■ Work item
List the lines of this listing that hold the word "will".
=== Information ===
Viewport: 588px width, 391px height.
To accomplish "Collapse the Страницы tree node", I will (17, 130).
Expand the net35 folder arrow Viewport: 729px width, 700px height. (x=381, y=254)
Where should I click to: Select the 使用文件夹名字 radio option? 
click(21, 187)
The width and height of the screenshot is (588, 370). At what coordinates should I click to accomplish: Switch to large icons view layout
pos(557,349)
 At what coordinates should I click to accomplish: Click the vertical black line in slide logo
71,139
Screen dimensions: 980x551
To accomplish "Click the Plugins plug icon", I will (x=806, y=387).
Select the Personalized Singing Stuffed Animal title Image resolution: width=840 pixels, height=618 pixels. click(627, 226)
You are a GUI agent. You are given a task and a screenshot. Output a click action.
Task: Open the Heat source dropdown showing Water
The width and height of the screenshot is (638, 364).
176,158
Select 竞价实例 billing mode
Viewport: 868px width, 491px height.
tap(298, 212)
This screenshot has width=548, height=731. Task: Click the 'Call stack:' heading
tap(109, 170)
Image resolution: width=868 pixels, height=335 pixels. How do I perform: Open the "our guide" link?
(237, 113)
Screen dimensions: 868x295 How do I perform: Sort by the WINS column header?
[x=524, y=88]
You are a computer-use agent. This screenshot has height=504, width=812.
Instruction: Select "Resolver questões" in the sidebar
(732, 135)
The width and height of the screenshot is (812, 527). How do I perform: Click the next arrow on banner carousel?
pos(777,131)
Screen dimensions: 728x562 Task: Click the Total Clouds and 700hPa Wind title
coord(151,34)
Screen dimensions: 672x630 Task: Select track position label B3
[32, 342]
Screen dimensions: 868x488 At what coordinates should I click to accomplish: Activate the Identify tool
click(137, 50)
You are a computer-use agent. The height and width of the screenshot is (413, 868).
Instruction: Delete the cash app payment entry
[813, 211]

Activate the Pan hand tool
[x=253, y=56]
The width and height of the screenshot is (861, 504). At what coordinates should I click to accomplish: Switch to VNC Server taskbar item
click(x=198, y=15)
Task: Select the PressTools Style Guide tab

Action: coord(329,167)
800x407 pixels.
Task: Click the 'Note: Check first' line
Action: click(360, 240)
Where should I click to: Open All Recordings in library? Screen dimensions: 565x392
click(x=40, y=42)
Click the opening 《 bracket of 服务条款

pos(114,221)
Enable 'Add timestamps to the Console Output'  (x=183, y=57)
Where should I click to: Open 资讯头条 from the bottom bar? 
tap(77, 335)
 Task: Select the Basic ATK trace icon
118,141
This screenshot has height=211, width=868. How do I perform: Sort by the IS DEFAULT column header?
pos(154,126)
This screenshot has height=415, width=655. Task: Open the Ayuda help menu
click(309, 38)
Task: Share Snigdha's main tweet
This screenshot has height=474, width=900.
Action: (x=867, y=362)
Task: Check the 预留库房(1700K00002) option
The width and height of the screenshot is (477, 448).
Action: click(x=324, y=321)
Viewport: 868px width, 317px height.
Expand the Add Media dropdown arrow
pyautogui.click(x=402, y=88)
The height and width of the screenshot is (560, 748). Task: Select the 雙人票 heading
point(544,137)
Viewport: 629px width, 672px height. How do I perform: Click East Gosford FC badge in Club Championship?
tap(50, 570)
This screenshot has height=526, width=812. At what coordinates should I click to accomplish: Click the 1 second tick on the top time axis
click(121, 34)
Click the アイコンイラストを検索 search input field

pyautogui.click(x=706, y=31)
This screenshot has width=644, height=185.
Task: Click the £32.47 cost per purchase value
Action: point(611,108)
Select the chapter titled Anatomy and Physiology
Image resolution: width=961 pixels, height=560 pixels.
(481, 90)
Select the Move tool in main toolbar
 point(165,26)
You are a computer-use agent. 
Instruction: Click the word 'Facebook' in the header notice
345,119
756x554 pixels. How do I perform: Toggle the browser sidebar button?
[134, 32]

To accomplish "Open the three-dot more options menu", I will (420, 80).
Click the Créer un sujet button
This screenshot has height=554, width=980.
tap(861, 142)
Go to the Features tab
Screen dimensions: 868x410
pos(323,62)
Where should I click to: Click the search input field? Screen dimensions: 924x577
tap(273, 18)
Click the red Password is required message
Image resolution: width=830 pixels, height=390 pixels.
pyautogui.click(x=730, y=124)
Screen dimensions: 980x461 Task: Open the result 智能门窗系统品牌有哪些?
===
■ Response below
To accomplish "Collapse the Страницы tree node", I will (17, 130).
To accomplish "Click the Plugins plug icon", I will (x=806, y=387).
To accomplish "Open the three-dot more options menu", I will (420, 80).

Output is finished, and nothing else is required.